-- begin Input --

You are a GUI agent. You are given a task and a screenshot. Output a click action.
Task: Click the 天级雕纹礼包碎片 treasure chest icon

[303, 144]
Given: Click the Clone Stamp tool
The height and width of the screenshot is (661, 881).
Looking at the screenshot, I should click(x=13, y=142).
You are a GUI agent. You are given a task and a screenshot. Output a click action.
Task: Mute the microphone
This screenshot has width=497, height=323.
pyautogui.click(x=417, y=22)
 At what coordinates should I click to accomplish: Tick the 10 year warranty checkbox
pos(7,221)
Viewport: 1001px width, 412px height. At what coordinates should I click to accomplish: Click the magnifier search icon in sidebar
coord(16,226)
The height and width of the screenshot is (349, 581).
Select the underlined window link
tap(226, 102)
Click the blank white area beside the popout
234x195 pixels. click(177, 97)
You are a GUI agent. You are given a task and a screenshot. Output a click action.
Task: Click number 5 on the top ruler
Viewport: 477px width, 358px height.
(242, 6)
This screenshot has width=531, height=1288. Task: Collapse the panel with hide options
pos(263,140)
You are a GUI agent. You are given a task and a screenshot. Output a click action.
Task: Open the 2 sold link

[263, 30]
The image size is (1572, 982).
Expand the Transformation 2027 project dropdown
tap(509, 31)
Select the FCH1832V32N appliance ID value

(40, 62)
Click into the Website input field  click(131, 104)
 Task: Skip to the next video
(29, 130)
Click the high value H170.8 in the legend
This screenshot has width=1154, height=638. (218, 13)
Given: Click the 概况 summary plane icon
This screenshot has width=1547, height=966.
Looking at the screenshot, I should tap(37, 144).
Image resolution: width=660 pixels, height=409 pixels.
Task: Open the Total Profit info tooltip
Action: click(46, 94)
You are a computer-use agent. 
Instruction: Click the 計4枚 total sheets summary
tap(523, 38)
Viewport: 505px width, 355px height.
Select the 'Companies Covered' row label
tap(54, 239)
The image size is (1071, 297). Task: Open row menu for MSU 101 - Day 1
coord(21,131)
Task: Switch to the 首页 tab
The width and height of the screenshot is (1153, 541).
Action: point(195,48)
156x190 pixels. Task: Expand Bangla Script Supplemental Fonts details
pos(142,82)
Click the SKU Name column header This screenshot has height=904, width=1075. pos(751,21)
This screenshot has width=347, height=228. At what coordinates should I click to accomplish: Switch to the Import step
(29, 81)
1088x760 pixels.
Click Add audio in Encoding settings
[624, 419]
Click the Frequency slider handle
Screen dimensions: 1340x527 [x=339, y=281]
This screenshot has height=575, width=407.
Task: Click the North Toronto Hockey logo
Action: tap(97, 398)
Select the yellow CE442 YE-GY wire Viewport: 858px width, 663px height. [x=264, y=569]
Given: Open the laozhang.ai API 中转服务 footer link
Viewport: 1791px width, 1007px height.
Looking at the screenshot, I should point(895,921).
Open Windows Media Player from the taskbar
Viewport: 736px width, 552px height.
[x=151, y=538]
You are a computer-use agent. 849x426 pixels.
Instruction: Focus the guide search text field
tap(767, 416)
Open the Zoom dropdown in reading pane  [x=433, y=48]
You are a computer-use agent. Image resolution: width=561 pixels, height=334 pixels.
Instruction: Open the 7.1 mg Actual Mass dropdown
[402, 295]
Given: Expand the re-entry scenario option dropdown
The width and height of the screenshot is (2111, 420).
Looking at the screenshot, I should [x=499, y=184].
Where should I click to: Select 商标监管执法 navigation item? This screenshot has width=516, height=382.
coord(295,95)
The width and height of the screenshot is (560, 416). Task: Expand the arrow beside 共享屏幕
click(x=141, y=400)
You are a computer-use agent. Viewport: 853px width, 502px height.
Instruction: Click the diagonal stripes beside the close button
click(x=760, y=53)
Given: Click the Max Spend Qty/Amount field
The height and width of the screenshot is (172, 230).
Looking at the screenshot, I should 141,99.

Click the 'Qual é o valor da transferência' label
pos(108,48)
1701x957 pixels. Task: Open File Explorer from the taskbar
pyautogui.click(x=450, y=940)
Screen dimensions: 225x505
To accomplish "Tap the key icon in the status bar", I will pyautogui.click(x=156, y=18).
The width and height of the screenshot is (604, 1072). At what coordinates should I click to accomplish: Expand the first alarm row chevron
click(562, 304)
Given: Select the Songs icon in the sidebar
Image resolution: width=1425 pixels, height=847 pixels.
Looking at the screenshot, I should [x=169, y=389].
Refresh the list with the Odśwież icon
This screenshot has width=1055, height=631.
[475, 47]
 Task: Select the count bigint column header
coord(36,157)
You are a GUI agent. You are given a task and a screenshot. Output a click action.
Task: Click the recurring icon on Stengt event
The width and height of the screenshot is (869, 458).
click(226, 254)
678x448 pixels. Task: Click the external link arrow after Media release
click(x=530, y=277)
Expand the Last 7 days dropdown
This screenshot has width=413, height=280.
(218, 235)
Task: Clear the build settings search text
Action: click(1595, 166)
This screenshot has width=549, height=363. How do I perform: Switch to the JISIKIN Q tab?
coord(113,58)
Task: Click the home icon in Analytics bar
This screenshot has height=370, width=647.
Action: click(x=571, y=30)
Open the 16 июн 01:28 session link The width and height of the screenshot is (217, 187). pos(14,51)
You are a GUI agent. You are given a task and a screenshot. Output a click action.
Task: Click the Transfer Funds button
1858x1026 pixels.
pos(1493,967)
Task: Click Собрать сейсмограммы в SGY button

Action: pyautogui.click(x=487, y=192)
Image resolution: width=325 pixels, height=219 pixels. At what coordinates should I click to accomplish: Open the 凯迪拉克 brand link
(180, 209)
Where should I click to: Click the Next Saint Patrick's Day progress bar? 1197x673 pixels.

-- end Input --

### What the exercise asks
Copy out all the records above, substituting "GUI assistant" for every occurrence of "GUI agent" and leaving all other text unchanged.

### Written response
You are a GUI assistant. You are given a task and a screenshot. Output a click action.
Task: Click the 天级雕纹礼包碎片 treasure chest icon

[303, 144]
Given: Click the Clone Stamp tool
The height and width of the screenshot is (661, 881).
Looking at the screenshot, I should click(x=13, y=142).
You are a GUI assistant. You are given a task and a screenshot. Output a click action.
Task: Mute the microphone
This screenshot has width=497, height=323.
pyautogui.click(x=417, y=22)
 At what coordinates should I click to accomplish: Tick the 10 year warranty checkbox
pos(7,221)
Viewport: 1001px width, 412px height. At what coordinates should I click to accomplish: Click the magnifier search icon in sidebar
coord(16,226)
The height and width of the screenshot is (349, 581).
Select the underlined window link
tap(226, 102)
Click the blank white area beside the popout
234x195 pixels. click(177, 97)
You are a GUI assistant. You are given a task and a screenshot. Output a click action.
Task: Click number 5 on the top ruler
Viewport: 477px width, 358px height.
(242, 6)
This screenshot has width=531, height=1288. Task: Collapse the panel with hide options
pos(263,140)
You are a GUI assistant. You are given a task and a screenshot. Output a click action.
Task: Open the 2 sold link

[263, 30]
The image size is (1572, 982).
Expand the Transformation 2027 project dropdown
tap(509, 31)
Select the FCH1832V32N appliance ID value

(40, 62)
Click into the Website input field  click(131, 104)
 Task: Skip to the next video
(29, 130)
Click the high value H170.8 in the legend
This screenshot has width=1154, height=638. (218, 13)
Given: Click the 概况 summary plane icon
This screenshot has width=1547, height=966.
Looking at the screenshot, I should tap(37, 144).
Image resolution: width=660 pixels, height=409 pixels.
Task: Open the Total Profit info tooltip
Action: click(46, 94)
You are a computer-use agent. 
Instruction: Click the 計4枚 total sheets summary
tap(523, 38)
Viewport: 505px width, 355px height.
Select the 'Companies Covered' row label
tap(54, 239)
The image size is (1071, 297). Task: Open row menu for MSU 101 - Day 1
coord(21,131)
Task: Switch to the 首页 tab
The width and height of the screenshot is (1153, 541).
Action: point(195,48)
156x190 pixels. Task: Expand Bangla Script Supplemental Fonts details
pos(142,82)
Click the SKU Name column header This screenshot has height=904, width=1075. pos(751,21)
This screenshot has width=347, height=228. At what coordinates should I click to accomplish: Switch to the Import step
(29, 81)
1088x760 pixels.
Click Add audio in Encoding settings
[624, 419]
Click the Frequency slider handle
Screen dimensions: 1340x527 [x=339, y=281]
This screenshot has height=575, width=407.
Task: Click the North Toronto Hockey logo
Action: tap(97, 398)
Select the yellow CE442 YE-GY wire Viewport: 858px width, 663px height. [x=264, y=569]
Given: Open the laozhang.ai API 中转服务 footer link
Viewport: 1791px width, 1007px height.
Looking at the screenshot, I should point(895,921).
Open Windows Media Player from the taskbar
Viewport: 736px width, 552px height.
[x=151, y=538]
You are a computer-use agent. 849x426 pixels.
Instruction: Focus the guide search text field
tap(767, 416)
Open the Zoom dropdown in reading pane  [x=433, y=48]
You are a computer-use agent. Image resolution: width=561 pixels, height=334 pixels.
Instruction: Open the 7.1 mg Actual Mass dropdown
[402, 295]
Given: Expand the re-entry scenario option dropdown
The width and height of the screenshot is (2111, 420).
Looking at the screenshot, I should [x=499, y=184].
Where should I click to: Select 商标监管执法 navigation item? This screenshot has width=516, height=382.
coord(295,95)
The width and height of the screenshot is (560, 416). Task: Expand the arrow beside 共享屏幕
click(x=141, y=400)
You are a computer-use agent. Viewport: 853px width, 502px height.
Instruction: Click the diagonal stripes beside the close button
click(x=760, y=53)
Given: Click the Max Spend Qty/Amount field
The height and width of the screenshot is (172, 230).
Looking at the screenshot, I should 141,99.

Click the 'Qual é o valor da transferência' label
pos(108,48)
1701x957 pixels. Task: Open File Explorer from the taskbar
pyautogui.click(x=450, y=940)
Screen dimensions: 225x505
To accomplish "Tap the key icon in the status bar", I will pyautogui.click(x=156, y=18).
The width and height of the screenshot is (604, 1072). At what coordinates should I click to accomplish: Expand the first alarm row chevron
click(562, 304)
Given: Select the Songs icon in the sidebar
Image resolution: width=1425 pixels, height=847 pixels.
Looking at the screenshot, I should [x=169, y=389].
Refresh the list with the Odśwież icon
This screenshot has width=1055, height=631.
[475, 47]
 Task: Select the count bigint column header
coord(36,157)
You are a GUI assistant. You are given a task and a screenshot. Output a click action.
Task: Click the recurring icon on Stengt event
The width and height of the screenshot is (869, 458).
click(226, 254)
678x448 pixels. Task: Click the external link arrow after Media release
click(x=530, y=277)
Expand the Last 7 days dropdown
This screenshot has width=413, height=280.
(218, 235)
Task: Clear the build settings search text
Action: click(1595, 166)
This screenshot has width=549, height=363. How do I perform: Switch to the JISIKIN Q tab?
coord(113,58)
Task: Click the home icon in Analytics bar
This screenshot has height=370, width=647.
Action: click(x=571, y=30)
Open the 16 июн 01:28 session link The width and height of the screenshot is (217, 187). pos(14,51)
You are a GUI assistant. You are given a task and a screenshot. Output a click action.
Task: Click the Transfer Funds button
1858x1026 pixels.
pos(1493,967)
Task: Click Собрать сейсмограммы в SGY button

Action: pyautogui.click(x=487, y=192)
Image resolution: width=325 pixels, height=219 pixels. At what coordinates should I click to accomplish: Open the 凯迪拉克 brand link
(180, 209)
Where should I click to: Click the Next Saint Patrick's Day progress bar? 1197x673 pixels.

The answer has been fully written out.